Most patients were treated with systemic therapy (78.6%) either combined with surgery (43.3%) or alone (35.4%). For patients who underwent surgical resection, 6.9% received neoadjuvant systemic therapy, 32% received adjuvant therapy and 5.1% received a combination of both. In addition, 12.9% of patients underwent surgical resection alone.
Overall survival rates for patients with gastrointestinal stromal tumors were 88% at 1 year, 77% at 2 years, 67% at 3 years and 51% at 5 years.

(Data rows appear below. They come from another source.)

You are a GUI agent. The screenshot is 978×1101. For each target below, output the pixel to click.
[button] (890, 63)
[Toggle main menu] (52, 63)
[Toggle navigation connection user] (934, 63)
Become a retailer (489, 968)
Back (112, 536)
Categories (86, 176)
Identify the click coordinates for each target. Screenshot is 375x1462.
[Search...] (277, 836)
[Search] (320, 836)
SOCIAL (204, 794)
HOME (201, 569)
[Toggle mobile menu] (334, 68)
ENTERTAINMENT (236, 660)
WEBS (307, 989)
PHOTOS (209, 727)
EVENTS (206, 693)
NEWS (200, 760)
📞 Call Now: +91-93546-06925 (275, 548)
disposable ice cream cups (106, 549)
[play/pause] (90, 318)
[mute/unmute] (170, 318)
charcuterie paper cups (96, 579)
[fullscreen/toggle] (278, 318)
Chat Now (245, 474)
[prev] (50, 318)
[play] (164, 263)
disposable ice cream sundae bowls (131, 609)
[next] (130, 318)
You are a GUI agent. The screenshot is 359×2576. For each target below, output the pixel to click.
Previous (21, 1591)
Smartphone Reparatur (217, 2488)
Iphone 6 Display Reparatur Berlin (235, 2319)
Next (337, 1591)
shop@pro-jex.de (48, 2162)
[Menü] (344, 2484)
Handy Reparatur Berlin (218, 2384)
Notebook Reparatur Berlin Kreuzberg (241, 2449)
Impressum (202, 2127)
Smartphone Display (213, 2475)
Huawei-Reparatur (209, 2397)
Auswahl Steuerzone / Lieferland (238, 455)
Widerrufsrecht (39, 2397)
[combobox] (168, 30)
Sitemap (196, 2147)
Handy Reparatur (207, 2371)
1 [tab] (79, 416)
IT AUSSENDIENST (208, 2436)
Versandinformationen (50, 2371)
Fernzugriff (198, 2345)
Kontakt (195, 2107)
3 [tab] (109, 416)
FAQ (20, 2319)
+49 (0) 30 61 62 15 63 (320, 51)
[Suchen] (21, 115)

Based on multivariable Cox proportional hazard models, researchers found that primary treatment for gastrointestinal stromal tumors independently affected overall survival. Patients had shorter overall survival when treated with systemic therapy alone (HR = 2.77; 95% CI, 2.12-3.61; P < .001) or no treatment (HR = 4.2; 95% CI, 2.75-6.43; P < .001) compared to treatment with surgery and systemic therapy. The difference in overall survival was not significant when patients treated with surgery and
systemic therapy were compared with surgery alone (HR = 1.23; 95% CI, 0.88-1.72; P = .227). Overall survival was not statistically different when neoadjuvant, adjuvant and combined neoadjuvant and adjuvant systemic therapy was compared in subgroup analyses of patients who underwent surgical resection.
Patients treated at nonacademic centers had shorter overall survival compared with those treated at academic centers (multivariable HR = 1.36; 95% CI, 1.1-1.69; P = .005). Other independent predictors of overall survival included older age, men (vs. women; HR = 1.28; 95% CI, 1.03-1.59; P = .023), higher cancer grade, higher comorbidities and large cancer diameter.